Item position entries:

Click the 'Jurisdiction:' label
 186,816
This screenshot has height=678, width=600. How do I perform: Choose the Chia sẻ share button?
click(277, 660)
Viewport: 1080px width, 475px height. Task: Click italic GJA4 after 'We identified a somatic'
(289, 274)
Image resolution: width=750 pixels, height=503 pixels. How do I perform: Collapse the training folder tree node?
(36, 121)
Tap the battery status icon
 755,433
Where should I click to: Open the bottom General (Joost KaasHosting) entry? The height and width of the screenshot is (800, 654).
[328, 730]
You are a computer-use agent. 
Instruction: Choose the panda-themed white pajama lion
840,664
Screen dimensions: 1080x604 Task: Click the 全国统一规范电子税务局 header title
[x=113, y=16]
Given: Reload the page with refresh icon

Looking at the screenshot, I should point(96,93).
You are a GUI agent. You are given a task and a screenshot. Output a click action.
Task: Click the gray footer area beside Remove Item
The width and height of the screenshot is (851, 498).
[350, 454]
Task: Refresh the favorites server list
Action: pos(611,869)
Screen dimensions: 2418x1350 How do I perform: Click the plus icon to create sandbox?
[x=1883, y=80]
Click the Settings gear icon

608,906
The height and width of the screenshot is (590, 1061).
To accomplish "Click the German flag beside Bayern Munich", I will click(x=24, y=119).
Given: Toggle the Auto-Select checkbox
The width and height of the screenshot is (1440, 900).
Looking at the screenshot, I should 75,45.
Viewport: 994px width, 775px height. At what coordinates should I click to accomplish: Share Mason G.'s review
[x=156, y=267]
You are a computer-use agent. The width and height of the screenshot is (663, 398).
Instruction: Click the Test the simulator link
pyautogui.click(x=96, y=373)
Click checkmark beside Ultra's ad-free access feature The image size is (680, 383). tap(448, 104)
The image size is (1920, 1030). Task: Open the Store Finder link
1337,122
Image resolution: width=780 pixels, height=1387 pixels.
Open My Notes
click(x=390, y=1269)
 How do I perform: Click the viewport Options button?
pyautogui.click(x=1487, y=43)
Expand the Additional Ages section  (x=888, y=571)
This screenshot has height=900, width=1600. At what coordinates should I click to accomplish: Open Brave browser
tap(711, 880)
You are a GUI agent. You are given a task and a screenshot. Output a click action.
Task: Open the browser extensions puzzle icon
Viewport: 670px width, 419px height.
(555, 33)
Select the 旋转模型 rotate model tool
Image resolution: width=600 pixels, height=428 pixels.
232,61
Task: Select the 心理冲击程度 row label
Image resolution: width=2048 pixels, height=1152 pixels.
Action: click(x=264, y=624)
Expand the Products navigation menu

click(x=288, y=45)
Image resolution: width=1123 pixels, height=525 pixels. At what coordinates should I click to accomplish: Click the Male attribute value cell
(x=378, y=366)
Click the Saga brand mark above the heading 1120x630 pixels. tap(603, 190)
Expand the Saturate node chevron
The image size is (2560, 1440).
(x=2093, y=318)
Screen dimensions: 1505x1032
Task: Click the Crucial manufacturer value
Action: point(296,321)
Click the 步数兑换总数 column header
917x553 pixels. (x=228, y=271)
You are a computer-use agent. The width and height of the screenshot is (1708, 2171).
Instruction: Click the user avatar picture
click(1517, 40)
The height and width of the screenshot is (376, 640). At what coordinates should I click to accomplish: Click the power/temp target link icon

WHAT THIS TASK INVOLVES: Update the material above so that every "Instruction" reads "Directive", leaving everything else unchanged.

EXERCISE RESULT:
Click the 'Jurisdiction:' label
 186,816
This screenshot has height=678, width=600. How do I perform: Choose the Chia sẻ share button?
click(277, 660)
Viewport: 1080px width, 475px height. Task: Click italic GJA4 after 'We identified a somatic'
(289, 274)
Image resolution: width=750 pixels, height=503 pixels. How do I perform: Collapse the training folder tree node?
(36, 121)
Tap the battery status icon
 755,433
Where should I click to: Open the bottom General (Joost KaasHosting) entry? The height and width of the screenshot is (800, 654).
[328, 730]
You are a computer-use agent. 
Directive: Choose the panda-themed white pajama lion
840,664
Screen dimensions: 1080x604 Task: Click the 全国统一规范电子税务局 header title
[x=113, y=16]
Given: Reload the page with refresh icon

Looking at the screenshot, I should point(96,93).
You are a GUI agent. You are given a task and a screenshot. Output a click action.
Task: Click the gray footer area beside Remove Item
The width and height of the screenshot is (851, 498).
[350, 454]
Task: Refresh the favorites server list
Action: pos(611,869)
Screen dimensions: 2418x1350 How do I perform: Click the plus icon to create sandbox?
[x=1883, y=80]
Click the Settings gear icon

608,906
The height and width of the screenshot is (590, 1061).
To accomplish "Click the German flag beside Bayern Munich", I will click(x=24, y=119).
Given: Toggle the Auto-Select checkbox
The width and height of the screenshot is (1440, 900).
Looking at the screenshot, I should 75,45.
Viewport: 994px width, 775px height. At what coordinates should I click to accomplish: Share Mason G.'s review
[x=156, y=267]
You are a computer-use agent. The width and height of the screenshot is (663, 398).
Directive: Click the Test the simulator link
pyautogui.click(x=96, y=373)
Click checkmark beside Ultra's ad-free access feature The image size is (680, 383). tap(448, 104)
The image size is (1920, 1030). Task: Open the Store Finder link
1337,122
Image resolution: width=780 pixels, height=1387 pixels.
Open My Notes
click(x=390, y=1269)
 How do I perform: Click the viewport Options button?
pyautogui.click(x=1487, y=43)
Expand the Additional Ages section  (x=888, y=571)
This screenshot has height=900, width=1600. At what coordinates should I click to accomplish: Open Brave browser
tap(711, 880)
You are a GUI agent. You are given a task and a screenshot. Output a click action.
Task: Open the browser extensions puzzle icon
Viewport: 670px width, 419px height.
(555, 33)
Select the 旋转模型 rotate model tool
Image resolution: width=600 pixels, height=428 pixels.
232,61
Task: Select the 心理冲击程度 row label
Image resolution: width=2048 pixels, height=1152 pixels.
Action: click(x=264, y=624)
Expand the Products navigation menu

click(x=288, y=45)
Image resolution: width=1123 pixels, height=525 pixels. At what coordinates should I click to accomplish: Click the Male attribute value cell
(x=378, y=366)
Click the Saga brand mark above the heading 1120x630 pixels. tap(603, 190)
Expand the Saturate node chevron
The image size is (2560, 1440).
(x=2093, y=318)
Screen dimensions: 1505x1032
Task: Click the Crucial manufacturer value
Action: point(296,321)
Click the 步数兑换总数 column header
917x553 pixels. (x=228, y=271)
You are a computer-use agent. The width and height of the screenshot is (1708, 2171).
Directive: Click the user avatar picture
click(1517, 40)
The height and width of the screenshot is (376, 640). At what coordinates should I click to accomplish: Click the power/temp target link icon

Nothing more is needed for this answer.